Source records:

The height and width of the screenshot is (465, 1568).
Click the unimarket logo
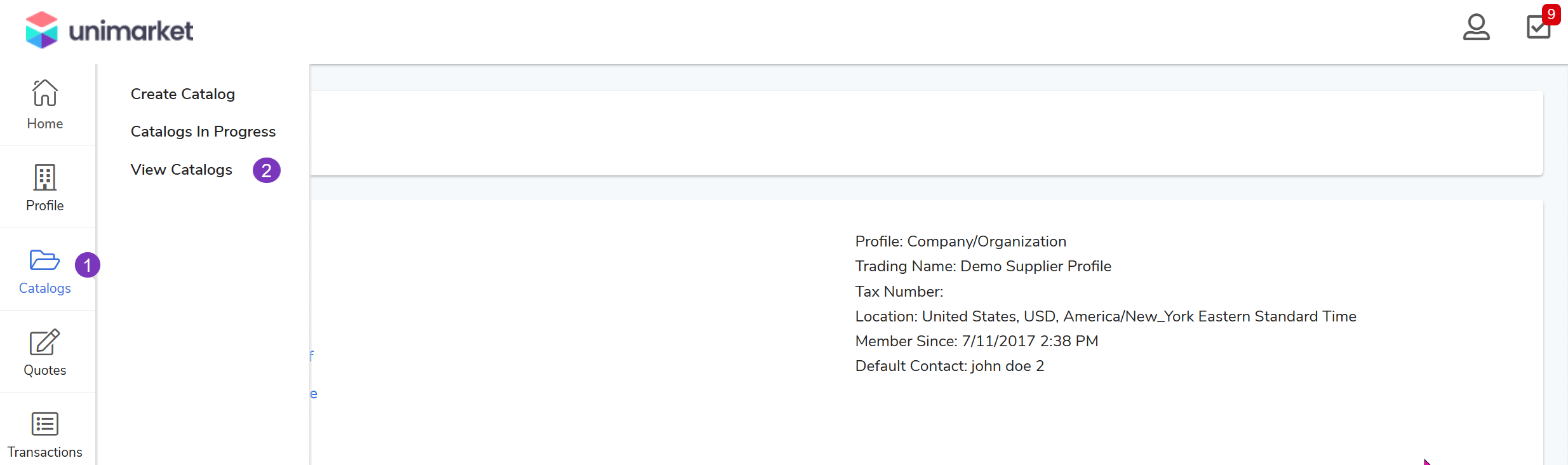pyautogui.click(x=109, y=30)
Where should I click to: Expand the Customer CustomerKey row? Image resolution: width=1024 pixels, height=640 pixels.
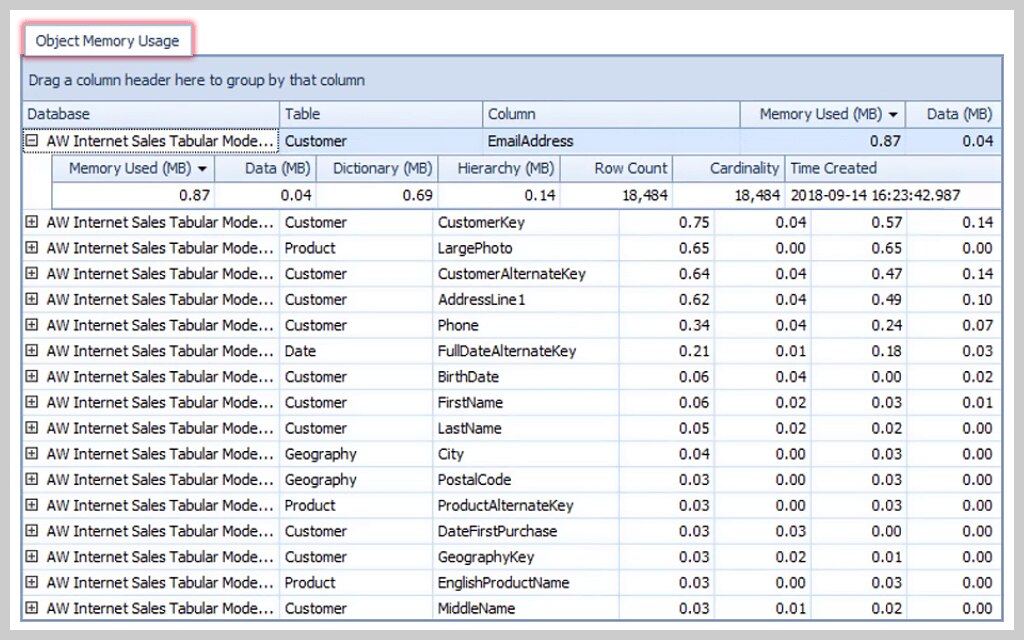pos(31,221)
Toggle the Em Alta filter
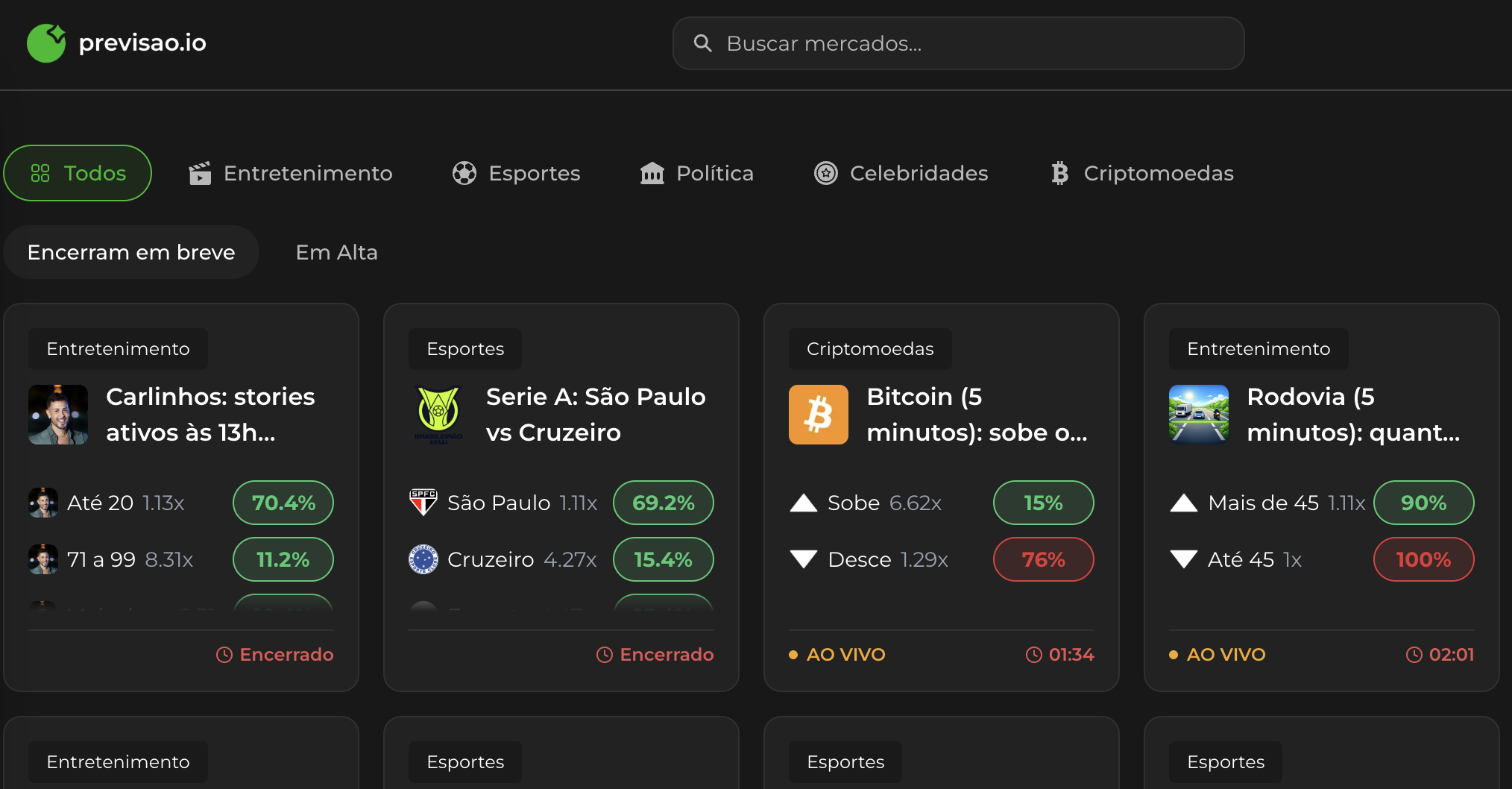Viewport: 1512px width, 789px height. pos(336,252)
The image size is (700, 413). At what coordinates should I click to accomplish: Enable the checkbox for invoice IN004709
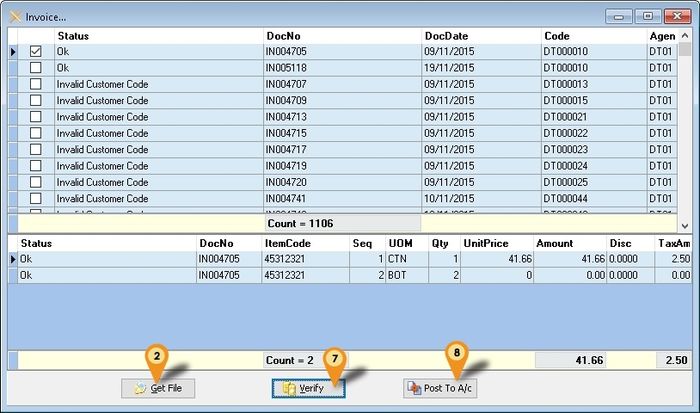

Problem statement: Pictures are to be left out, while the records are copied word for word.

Solved exercise:
The height and width of the screenshot is (465, 1568).
Click the unimarket logo
pyautogui.click(x=109, y=30)
Where should I click to: Expand the Customer CustomerKey row? Image resolution: width=1024 pixels, height=640 pixels.
pos(31,221)
Toggle the Em Alta filter
Viewport: 1512px width, 789px height. pos(336,252)
The image size is (700, 413). At what coordinates should I click to accomplish: Enable the checkbox for invoice IN004709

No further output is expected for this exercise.